Increasingly, inflammation within the nervous system and interactions between the immune and nervous system are being recognized as important for disease pathogenesis and progression.  Research on neuroinflammation at UMMS spans the range from clinical studies of therapies targeting the immune system in Multiple Sclerosis (Drs. Carolina Ionete, Chris Hemond, Peter Riskind) to basic studies assessing the influence of the intestinal bacterial contents (the “microbiome”) on nervous system function (Drs. Beth McCormick, Rachel Gerstein).  Drs. Mark Alkema and Marian Walhout’s collaborative project “The role of the microbiome and vitamin B12 on neural function” received a 2018 Riccio Fund for Neuroscience Award.  Dr. Gyongi Szabo and colleagues study the effects of alcohol ingestion on inflammation in rodents and in humans, their recent work has extended this investigation to showing that alcohol ingestion promotes neuroinflammation). 

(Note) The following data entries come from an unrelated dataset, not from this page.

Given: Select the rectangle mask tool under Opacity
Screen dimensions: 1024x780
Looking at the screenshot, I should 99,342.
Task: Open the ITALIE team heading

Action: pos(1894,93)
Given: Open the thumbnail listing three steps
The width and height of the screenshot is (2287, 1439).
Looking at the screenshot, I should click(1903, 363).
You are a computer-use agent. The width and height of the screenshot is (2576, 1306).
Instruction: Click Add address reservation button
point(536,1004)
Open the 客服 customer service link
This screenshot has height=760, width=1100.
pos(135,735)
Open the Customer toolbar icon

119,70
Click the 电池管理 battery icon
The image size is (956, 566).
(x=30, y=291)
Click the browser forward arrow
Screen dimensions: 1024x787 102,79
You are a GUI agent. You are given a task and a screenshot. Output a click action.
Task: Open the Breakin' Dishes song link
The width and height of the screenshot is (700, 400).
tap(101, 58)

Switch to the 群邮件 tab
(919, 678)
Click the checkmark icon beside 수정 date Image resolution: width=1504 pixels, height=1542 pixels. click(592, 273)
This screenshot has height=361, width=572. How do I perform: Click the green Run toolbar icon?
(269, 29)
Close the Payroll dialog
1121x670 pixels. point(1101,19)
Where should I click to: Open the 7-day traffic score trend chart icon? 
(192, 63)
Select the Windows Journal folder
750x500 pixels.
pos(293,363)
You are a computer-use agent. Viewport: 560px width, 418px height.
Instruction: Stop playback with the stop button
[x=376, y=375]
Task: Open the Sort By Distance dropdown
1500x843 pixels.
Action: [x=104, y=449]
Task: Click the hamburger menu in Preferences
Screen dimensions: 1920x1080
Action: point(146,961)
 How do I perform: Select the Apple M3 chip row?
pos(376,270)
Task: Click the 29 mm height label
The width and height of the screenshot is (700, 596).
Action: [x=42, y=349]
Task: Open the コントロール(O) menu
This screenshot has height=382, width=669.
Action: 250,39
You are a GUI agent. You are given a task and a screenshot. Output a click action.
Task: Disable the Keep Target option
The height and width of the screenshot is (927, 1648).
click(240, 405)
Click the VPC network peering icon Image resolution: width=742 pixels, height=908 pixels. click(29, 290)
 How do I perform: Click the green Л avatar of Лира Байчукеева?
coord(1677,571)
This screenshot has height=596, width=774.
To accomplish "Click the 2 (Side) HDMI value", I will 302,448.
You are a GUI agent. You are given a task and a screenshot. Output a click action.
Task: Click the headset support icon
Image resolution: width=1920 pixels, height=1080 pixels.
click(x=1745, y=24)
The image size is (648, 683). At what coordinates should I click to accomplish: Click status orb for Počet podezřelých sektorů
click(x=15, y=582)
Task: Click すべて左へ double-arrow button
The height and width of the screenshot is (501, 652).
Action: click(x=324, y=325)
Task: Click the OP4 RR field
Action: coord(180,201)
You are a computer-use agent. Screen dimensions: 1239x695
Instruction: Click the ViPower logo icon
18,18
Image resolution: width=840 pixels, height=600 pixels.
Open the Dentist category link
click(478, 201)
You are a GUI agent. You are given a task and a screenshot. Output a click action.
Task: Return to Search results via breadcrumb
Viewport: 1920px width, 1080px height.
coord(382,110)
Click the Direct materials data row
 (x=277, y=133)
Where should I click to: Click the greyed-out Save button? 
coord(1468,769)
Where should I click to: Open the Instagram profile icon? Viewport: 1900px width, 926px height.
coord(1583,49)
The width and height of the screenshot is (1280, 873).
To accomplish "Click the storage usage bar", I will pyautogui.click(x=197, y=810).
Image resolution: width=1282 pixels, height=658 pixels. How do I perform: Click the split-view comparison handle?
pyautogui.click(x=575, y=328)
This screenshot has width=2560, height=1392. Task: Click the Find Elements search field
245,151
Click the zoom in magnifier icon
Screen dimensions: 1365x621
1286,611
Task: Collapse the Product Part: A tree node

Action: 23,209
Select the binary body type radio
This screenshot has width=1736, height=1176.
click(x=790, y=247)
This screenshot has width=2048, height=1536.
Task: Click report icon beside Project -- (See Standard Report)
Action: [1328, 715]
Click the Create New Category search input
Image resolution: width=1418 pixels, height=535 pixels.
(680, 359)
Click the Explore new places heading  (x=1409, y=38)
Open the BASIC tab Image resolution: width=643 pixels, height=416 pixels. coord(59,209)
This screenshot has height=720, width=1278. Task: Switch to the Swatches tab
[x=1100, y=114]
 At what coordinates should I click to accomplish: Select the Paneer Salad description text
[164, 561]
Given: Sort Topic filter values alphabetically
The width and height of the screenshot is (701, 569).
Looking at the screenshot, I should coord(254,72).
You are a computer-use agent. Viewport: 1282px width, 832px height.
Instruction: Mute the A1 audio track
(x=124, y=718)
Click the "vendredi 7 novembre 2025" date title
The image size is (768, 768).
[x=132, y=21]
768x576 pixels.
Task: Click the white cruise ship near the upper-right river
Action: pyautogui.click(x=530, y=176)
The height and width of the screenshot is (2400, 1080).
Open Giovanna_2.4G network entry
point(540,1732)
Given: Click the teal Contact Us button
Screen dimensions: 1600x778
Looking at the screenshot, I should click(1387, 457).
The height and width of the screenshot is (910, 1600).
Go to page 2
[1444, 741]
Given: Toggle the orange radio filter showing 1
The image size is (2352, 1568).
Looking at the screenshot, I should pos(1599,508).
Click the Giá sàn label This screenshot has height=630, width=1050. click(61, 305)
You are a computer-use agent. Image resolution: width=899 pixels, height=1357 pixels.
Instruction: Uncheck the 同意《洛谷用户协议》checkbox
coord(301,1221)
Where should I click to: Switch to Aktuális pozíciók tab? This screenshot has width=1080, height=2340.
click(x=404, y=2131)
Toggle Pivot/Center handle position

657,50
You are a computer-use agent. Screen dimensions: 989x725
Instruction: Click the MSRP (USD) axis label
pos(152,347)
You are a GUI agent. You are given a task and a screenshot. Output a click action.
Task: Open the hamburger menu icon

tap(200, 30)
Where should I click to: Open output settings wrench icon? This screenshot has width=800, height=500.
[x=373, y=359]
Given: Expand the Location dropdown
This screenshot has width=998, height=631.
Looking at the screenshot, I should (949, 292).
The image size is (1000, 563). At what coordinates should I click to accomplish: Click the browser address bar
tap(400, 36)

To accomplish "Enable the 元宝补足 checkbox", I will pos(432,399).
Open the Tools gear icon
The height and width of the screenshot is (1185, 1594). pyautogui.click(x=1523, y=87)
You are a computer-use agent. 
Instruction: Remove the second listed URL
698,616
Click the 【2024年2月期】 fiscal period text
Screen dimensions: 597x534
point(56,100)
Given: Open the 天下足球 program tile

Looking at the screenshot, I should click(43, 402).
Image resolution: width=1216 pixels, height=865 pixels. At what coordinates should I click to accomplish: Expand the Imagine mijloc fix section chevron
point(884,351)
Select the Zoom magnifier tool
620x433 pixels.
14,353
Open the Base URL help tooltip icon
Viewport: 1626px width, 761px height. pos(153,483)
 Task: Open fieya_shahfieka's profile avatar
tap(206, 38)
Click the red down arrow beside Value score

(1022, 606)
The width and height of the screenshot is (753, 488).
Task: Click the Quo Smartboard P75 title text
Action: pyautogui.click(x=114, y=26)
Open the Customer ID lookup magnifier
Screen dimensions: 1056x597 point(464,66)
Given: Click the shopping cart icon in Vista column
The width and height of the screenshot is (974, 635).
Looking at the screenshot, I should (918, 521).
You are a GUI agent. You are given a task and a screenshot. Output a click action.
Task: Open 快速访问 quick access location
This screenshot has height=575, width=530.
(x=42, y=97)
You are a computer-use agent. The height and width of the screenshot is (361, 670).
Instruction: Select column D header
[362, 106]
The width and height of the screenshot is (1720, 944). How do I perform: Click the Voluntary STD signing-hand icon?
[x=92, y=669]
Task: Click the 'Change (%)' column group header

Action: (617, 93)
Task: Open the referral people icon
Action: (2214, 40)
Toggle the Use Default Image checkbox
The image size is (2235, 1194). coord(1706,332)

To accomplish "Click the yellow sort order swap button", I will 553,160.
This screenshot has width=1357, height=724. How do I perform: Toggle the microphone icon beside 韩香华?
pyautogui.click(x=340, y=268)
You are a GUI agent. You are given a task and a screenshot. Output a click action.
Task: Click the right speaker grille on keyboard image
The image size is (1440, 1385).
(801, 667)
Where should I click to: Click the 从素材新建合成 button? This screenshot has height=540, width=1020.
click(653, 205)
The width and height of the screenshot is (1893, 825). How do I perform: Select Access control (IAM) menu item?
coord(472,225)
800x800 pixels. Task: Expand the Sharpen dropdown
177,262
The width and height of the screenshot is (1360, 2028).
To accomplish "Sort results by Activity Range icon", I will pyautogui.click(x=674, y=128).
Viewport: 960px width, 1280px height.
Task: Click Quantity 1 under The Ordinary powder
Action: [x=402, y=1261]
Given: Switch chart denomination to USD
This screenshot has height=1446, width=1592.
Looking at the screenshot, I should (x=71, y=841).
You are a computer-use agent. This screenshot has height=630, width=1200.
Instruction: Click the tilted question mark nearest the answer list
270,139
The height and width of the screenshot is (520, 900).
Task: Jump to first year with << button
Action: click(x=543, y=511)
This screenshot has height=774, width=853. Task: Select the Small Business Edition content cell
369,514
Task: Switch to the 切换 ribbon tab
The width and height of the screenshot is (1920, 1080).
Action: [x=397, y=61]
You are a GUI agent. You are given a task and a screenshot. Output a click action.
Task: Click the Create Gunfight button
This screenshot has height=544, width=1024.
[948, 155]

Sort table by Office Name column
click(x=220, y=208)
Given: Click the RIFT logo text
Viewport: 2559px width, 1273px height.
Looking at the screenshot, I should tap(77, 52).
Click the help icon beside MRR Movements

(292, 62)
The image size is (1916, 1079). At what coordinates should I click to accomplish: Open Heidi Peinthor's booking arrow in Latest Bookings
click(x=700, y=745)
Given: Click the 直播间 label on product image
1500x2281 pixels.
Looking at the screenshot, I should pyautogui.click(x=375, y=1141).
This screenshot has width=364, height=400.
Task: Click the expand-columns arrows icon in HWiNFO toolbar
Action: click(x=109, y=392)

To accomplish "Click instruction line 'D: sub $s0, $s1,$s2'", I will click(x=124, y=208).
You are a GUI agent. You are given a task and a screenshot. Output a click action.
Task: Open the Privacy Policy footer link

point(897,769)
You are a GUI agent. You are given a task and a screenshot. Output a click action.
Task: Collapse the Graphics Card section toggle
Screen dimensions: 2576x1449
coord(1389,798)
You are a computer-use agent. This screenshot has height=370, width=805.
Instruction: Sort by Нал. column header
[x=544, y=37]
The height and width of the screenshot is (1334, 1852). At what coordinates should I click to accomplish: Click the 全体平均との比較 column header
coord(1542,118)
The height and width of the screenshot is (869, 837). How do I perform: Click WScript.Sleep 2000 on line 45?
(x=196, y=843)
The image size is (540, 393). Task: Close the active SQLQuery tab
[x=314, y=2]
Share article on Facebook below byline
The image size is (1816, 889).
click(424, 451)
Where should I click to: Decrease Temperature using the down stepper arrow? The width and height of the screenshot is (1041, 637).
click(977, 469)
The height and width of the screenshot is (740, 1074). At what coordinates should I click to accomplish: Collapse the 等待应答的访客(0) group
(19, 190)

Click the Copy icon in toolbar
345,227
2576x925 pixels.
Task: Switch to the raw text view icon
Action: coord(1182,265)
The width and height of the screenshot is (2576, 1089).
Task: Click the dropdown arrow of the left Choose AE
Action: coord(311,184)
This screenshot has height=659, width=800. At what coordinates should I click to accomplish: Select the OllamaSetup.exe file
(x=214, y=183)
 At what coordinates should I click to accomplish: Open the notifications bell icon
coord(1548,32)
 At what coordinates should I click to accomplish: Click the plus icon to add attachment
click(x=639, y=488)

A class of immune cells within the brain, called microglia, are important for refining neuronal connections in development and in responding to neuronal injury. Dori Schafer’s lab is studying many aspects of microglial biology in mouse models.  Drs. Daryl Bosco and Dori Schafer’s project “Investigating microglial dysfunction induced by ALS-linked profilin-1” received a 2018 Riccio Fund for Neuroscience Award.